Ftp is unusual, amongst Internet protocols, because it uses two tcp socket connections to do its business.

  • The control connection is used to pass commands from the client to the server, and the server's response messages back to the client. This is the connection mentioned in core10k's writeup, above, that is initiated by the client connecting to port 21 on the server. (It is always port 21 on a standard server, never port 20.)

  • The data connection is established when data (as opposed to response messages) needs to be transferred. This data is either a directory listing (the response to the ls command) or a file which is transferred (in response to the get or put commands.)
It's in how the data connection is handled that the two ftp modes differ.

In normal (active) mode, the client uses the ftp PORT command to instruct the server to connect back to it on a specific address and port. Normally the server connects from its own port 20. Because the server is initiating the connection, this will usually not work if the client is behind a NAT device or a firewall - it either doesn't know where to send the incoming connection or doesn't want to let it through.

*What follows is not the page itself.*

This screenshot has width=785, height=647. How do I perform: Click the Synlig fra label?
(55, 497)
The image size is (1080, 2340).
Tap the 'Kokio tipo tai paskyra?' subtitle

In passive mode (sometimes called pasv) the client connects outward to the server, instead, to create the data connection. The firewall is happy with this, because it's an outgoing connection and it's easy to tell which local computer it belongs to.

Some NAT software will handle ftp connections in normal mode, however (iproute, an old DOS-based NAT router program, was the first one I found.) It does this by peeking inside the PORT commands issued by the client. Because this information belongs to a higher network layer, and is supposed to be invisible to the router software, purists will say it breaks the network model and is very naughty, but I've found it works very well in practice.